Given an array of integers temperatures represents the daily temperatures, return an array answer such that answer[i] is the number of days you have to wait after the ith day to get a warmer temperature. If there is no future day for which this is possible, keep answer[i] == 0 instead.

Sample Input

Input: temperatures = [73,74,75,71,69,72,76,73]
Output: [1,1,4,2,1,1,0,0]

Input: temperatures = [30,40,50,60]
Output: [1,1,1,0]

Input: temperatures = [30,60,90]
Output: [1,1,0]

Constraints

• 1 <= temperatures.length <= 10⁵
• 30 <= temperatures[i] <= 100

1. Given Solution #1

class Solution:
    def dailyTemperatures(self, temperatures: List[int]) -> List[int]:
        T = temperatures
        ans, stack = [0] * len(T), [] #init ans with 0

        #use enumerate to get index of list T
        for i, val in enumerate(T): 
            #repeat while stack exists & last val < now val
            while stack and T[stack[-1]] < val: 
                last_idx = stack.pop()
                ans[last_idx] = i - last_idx

            # index itself is stacked!!
            stack.append(i)

        return ans  

I was really surprised by this solution, since this answer gives me really fresh viewpoint. At first, I tried to solve this by stacking values. However, I didn’t consider the case when the values are duplicated like [60, 47, 47, 80]. I got index by T.index(val), but this doesn’t work well when there are two or more duplicated values in the list. That’s why I failed at the first try.

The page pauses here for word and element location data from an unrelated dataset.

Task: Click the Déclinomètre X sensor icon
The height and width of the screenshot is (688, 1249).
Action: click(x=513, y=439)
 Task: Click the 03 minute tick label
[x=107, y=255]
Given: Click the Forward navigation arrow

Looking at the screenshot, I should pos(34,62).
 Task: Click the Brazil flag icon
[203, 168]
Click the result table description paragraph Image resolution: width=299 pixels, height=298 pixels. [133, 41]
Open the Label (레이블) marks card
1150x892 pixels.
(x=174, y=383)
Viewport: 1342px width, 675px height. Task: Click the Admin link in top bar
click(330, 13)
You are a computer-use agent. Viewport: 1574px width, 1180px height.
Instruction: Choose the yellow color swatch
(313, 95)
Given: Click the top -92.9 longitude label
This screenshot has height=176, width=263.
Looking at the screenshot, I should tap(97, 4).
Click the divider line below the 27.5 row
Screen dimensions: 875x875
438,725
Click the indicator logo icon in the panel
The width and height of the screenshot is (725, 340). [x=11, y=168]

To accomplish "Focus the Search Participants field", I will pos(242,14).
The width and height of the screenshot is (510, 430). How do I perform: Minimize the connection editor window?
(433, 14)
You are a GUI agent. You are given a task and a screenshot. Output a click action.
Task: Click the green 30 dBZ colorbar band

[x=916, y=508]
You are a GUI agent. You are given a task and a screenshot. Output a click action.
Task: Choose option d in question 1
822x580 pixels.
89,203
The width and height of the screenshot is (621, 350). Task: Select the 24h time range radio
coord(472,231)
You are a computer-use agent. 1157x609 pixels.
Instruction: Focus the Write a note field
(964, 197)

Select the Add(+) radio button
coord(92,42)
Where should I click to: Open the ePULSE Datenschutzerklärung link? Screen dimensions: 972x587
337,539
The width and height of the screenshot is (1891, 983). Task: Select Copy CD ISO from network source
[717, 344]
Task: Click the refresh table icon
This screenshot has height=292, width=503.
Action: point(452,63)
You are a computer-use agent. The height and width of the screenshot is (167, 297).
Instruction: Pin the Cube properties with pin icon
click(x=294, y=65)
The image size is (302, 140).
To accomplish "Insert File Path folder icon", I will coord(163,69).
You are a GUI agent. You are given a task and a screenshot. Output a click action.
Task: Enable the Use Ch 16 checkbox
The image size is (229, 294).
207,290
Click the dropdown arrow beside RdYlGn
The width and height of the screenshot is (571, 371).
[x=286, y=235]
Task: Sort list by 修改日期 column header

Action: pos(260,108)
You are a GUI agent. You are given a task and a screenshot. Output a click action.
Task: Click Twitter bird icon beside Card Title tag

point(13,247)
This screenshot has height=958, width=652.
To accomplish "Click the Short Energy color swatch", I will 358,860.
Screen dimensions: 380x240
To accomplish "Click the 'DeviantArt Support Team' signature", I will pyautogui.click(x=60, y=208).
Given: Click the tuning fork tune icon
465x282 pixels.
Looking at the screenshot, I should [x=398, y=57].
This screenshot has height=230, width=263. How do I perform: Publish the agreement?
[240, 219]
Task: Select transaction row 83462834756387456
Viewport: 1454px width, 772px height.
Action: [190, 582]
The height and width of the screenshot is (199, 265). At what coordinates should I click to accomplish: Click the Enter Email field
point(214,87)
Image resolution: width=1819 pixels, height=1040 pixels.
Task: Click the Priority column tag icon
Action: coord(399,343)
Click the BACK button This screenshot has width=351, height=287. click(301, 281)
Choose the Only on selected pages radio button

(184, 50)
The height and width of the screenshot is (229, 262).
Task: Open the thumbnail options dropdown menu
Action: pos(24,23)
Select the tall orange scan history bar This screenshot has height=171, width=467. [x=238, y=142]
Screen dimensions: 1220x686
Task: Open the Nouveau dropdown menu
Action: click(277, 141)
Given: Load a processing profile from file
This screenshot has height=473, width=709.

Why I felt so shocked with this answer, this stacks “index” instead of the value itself. I surely thought that put “values” to the stack and keep comparing values directly. As I mentioned above, this method can not handle duplicated-value case. But using index, index itself is always unique!! So we don’t need to worry duplicated case. Let’s analyze the codes briefly.

1. Use enumerate to get both value and index.
2. Use while loop to repeat. All stack elements that meet the condition should pop out and assign distance(current index(=i) - the index of the poped-out element(=stack.pop())) to the list, “ans”.
3. Append current index, i to the stack.

Overall Review

What I earned from this problem is that stack is not only limited to the value, but we can also put ANYTHING to the stack that we can use. Never get stereotype that index itself is not that important. You can identify all the value with the index!